Елена Грозовская, "Все ее мужчины", роман. Москва, "Художественная литература", 2015
Предыдущая часть: http://www.stihi.ru/2017/01/06/2218
"7 января 1920 г. Все еще в Орше, полдень того же дня.
...Итак, допустим, я не аристократка, а крестьянка. Крестьянский образ меня тоже не обрадовал. В сырых окошках мелькают деревни, унылые и серые. Крестьянские дома, разбросанные вдоль полотна железной дороги – черные, влажные избы, крытые почерневшей соломой, со слепыми темными окошками на фасаде. Иногда мелькнет в оконце чудо – золотая маковка храма на высоком холме.
Под стать домам их жители – неулыбчивые, неприветливые, изможденные тяжелым трудом. В мужиках, что по двое, по трое я наблюдала на станциях – угрюмая, мрачная, первобытная сила, настороженный, недружелюбный взгляд, каким смотрят в любом уголке мира на чужаков.
На крестьянских женщин жалко смотреть – исхудавшие до времени, усталые, с потухшими глазами, большими, потемневшими от работы руками. Бедняжки прячут их под фартуками или в карманах, стыдясь, как уродства. По сути, как и пятьдесят лет назад, женщины по-прежнему, крепостные.
Одна из них на полустанке, где наш огромный паровоз заправляли водой, подошла к окну, робко постучала и протянула белоснежный рушник, обвязанный волнами тонкого коклюшечного кружева. Я заметила худую шею еще молодой и красивой женщины. Тонкие руки, как в молитве, протягивали мне полотенце, в синих глазах были отчаянье и слезы.

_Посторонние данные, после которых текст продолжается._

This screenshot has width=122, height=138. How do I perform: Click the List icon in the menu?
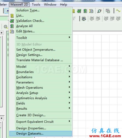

– Даниэль Карлович, откройте скорее окно! – я лихорадочно искала в ридикюле единственную купюру в пять тысяч рублей - все мои небольшие деньги.
Дан опустил створку, и я, перегнувшись через окно, протянула деньги женщине. Крестьянка бережно сложила полотенце и удивленно спросила:
– Не много ли даешь, барыня?
Барыня! Меня точно варом окатило:
– Немного… бери…
– Я б не продавала… да ребёночек у меня хворый… Это ж еще моей бабушки на свадьбу…
– Оставь себе… И деньги возьми, возьми…
Женщина взяла, хотела что-то сказать, но резкий гудок разрезал морозный воздух и полетел над полем. Огромный, красный паровоз, обтекаемый сахарный леденец, длинный, как голова борзой собаки, с гордым названием “Zurich–Pullman № 3311” дернул состав, и дрожь пробежала по спальным и роскошным пульмановским вагонам. Паровоз дернул еще раз, и состав медленно и мощно тронулся.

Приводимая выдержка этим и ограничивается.